Provided entries →
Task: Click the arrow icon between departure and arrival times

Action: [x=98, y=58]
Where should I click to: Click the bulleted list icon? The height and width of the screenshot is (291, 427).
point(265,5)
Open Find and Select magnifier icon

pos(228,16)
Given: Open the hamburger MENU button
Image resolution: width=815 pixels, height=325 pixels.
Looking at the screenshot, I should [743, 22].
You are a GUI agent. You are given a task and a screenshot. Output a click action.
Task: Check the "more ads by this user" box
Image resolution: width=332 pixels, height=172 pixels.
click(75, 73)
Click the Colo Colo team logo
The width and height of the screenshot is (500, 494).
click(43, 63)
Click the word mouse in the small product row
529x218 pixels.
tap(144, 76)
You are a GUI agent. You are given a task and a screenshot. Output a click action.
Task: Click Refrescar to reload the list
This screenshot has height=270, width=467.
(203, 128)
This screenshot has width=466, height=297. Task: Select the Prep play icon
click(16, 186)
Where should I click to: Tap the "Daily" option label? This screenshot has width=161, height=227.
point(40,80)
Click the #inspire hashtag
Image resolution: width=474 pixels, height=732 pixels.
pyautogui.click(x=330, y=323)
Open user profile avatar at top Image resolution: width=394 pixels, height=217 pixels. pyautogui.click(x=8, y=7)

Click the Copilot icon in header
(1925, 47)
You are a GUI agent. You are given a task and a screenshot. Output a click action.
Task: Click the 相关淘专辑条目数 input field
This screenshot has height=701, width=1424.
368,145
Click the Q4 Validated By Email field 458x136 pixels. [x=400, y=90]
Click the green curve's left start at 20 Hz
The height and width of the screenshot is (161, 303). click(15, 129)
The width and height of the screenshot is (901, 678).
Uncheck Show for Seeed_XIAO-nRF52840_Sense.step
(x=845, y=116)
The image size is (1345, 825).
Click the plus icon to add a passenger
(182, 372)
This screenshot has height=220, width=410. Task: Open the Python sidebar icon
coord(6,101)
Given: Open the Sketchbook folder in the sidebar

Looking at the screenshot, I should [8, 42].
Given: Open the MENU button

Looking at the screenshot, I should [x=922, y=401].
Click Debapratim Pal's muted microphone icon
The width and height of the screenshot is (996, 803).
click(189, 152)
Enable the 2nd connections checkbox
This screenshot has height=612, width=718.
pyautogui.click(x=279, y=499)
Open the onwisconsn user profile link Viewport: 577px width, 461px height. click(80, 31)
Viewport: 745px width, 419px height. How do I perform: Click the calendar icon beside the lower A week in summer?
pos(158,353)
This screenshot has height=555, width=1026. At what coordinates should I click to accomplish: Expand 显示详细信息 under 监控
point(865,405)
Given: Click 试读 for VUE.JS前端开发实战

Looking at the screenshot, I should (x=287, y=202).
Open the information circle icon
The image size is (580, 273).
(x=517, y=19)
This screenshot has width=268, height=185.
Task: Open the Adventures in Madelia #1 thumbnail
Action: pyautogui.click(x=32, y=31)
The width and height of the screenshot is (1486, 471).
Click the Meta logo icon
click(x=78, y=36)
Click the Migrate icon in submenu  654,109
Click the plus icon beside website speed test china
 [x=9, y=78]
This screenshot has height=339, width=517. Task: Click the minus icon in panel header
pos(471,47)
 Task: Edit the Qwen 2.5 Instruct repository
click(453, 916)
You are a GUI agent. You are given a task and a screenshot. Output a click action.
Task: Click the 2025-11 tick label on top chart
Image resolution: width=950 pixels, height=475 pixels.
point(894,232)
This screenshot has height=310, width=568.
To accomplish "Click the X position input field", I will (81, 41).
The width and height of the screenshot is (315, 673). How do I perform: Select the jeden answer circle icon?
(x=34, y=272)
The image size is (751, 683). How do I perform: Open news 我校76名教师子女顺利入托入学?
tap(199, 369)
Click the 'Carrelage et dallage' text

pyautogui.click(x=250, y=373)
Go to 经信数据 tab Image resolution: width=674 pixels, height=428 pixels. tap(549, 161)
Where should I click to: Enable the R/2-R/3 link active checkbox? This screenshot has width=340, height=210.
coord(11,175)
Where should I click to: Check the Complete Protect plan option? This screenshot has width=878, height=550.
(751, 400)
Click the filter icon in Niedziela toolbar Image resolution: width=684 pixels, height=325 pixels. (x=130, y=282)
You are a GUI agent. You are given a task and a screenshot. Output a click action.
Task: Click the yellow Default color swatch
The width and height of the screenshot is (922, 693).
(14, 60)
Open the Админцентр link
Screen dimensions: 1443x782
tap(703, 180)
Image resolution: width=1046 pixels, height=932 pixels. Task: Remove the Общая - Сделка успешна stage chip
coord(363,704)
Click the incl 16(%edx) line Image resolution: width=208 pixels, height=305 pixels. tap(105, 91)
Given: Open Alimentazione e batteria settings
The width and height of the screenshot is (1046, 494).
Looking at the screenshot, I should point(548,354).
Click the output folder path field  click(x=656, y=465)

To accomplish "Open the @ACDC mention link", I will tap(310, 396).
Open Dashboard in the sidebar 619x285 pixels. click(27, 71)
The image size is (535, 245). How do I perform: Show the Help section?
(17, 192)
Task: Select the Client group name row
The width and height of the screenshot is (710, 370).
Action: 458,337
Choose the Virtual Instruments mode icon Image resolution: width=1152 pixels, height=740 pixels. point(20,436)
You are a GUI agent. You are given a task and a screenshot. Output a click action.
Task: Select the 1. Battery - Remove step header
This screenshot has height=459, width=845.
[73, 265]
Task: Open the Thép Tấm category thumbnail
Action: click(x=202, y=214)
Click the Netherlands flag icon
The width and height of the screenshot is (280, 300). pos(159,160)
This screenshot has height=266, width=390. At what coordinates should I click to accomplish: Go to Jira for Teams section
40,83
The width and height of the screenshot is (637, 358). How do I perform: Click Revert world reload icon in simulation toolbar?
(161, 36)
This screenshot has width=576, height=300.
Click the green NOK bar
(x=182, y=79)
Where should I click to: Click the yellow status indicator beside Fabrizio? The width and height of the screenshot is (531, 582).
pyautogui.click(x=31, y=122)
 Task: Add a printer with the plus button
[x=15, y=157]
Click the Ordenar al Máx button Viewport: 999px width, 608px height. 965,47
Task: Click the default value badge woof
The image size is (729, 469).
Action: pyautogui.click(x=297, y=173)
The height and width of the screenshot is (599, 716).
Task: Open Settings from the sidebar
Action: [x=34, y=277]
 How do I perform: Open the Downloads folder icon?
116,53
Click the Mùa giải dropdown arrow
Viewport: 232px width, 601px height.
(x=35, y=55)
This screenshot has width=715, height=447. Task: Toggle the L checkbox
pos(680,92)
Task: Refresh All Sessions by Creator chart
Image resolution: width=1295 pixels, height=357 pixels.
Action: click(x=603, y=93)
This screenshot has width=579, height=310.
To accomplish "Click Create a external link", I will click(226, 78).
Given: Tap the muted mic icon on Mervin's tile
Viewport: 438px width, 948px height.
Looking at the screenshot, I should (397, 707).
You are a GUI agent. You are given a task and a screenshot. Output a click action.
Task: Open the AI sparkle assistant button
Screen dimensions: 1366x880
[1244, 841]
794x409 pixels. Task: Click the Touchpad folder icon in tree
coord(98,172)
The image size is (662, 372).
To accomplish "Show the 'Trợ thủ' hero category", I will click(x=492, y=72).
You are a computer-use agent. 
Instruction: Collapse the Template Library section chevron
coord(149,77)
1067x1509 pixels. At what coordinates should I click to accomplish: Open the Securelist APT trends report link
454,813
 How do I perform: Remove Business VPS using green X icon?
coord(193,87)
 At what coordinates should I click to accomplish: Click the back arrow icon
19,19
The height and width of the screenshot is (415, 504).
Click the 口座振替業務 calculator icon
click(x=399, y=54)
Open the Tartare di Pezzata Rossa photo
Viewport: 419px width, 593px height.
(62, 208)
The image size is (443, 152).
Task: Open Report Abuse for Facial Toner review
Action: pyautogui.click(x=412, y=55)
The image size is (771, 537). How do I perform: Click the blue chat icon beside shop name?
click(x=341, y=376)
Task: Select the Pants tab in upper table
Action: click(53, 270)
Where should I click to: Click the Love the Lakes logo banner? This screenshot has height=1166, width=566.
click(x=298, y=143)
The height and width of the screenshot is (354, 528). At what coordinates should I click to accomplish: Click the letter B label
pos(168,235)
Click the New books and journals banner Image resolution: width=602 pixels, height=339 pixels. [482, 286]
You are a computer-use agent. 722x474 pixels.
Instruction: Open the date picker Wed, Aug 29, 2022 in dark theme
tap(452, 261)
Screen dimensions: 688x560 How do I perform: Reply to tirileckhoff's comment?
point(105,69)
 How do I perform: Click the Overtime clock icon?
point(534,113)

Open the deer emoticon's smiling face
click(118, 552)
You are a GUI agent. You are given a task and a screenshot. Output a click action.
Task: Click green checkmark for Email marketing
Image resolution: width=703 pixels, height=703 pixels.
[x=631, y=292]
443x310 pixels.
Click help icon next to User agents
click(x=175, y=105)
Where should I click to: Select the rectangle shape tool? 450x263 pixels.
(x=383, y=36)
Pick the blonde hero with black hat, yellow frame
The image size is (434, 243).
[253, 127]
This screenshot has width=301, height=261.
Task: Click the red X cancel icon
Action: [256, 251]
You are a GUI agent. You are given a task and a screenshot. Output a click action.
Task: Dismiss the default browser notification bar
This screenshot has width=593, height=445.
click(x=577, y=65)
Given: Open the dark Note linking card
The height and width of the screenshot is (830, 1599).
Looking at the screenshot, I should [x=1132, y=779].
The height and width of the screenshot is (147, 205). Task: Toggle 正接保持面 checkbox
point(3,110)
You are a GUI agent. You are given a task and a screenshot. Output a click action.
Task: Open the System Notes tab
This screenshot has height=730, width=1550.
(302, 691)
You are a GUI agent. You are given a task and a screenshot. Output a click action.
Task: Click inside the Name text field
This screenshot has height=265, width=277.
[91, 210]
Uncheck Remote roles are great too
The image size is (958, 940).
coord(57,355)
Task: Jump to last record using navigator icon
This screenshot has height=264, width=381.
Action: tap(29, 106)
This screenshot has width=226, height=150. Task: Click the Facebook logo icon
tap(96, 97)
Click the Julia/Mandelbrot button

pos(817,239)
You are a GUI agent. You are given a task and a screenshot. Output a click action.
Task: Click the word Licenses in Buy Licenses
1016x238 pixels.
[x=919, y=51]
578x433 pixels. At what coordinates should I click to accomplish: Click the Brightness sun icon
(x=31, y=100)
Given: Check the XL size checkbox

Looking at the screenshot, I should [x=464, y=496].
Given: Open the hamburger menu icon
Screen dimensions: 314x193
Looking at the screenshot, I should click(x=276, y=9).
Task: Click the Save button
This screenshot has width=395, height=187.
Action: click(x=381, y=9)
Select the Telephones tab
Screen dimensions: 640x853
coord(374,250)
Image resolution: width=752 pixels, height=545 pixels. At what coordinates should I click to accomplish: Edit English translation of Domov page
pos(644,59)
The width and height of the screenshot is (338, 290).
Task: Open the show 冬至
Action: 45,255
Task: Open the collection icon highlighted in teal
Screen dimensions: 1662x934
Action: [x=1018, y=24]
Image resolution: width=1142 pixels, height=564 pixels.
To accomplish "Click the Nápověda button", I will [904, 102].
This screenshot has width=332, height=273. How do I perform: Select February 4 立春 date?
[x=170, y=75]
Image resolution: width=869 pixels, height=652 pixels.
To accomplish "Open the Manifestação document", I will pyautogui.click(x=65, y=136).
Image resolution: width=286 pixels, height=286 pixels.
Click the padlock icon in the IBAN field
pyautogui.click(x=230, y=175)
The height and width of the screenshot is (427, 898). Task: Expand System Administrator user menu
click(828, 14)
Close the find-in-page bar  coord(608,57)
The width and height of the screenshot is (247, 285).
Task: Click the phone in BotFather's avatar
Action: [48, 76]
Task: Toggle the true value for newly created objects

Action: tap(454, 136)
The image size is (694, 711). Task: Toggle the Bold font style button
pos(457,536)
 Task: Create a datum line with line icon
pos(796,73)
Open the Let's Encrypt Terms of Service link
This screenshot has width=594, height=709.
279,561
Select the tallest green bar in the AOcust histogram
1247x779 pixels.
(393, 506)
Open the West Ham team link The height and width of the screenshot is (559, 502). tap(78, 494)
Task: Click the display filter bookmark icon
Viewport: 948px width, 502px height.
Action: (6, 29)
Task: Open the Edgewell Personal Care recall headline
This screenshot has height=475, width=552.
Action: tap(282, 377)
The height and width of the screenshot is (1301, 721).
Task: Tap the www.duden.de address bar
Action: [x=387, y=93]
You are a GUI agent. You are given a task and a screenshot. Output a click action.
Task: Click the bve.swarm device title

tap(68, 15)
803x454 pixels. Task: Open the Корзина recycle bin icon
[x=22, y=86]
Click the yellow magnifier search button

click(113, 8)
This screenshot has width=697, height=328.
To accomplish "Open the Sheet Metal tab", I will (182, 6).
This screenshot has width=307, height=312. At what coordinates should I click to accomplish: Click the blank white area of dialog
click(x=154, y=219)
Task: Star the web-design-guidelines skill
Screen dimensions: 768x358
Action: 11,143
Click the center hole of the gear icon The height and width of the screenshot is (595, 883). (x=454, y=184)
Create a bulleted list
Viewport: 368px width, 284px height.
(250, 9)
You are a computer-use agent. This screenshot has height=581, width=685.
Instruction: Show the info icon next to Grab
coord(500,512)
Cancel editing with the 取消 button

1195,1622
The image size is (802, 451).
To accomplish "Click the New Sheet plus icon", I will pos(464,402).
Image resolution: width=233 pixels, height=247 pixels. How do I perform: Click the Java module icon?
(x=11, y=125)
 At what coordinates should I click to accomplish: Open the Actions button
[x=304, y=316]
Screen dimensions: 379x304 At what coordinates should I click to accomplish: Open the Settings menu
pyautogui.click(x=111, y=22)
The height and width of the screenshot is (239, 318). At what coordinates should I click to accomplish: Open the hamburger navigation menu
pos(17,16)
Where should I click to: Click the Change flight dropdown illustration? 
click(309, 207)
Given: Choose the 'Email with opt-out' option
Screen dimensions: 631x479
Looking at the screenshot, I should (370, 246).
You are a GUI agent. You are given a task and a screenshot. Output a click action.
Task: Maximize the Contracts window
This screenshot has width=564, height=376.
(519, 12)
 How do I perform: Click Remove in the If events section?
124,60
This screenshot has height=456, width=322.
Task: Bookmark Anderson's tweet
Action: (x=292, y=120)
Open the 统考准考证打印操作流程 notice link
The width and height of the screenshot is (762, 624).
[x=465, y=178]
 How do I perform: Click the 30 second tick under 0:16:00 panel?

Assignment → Counting only the lines that include "profile", state how many there are in the entries, and nothing else.

Solution to this exercise → 2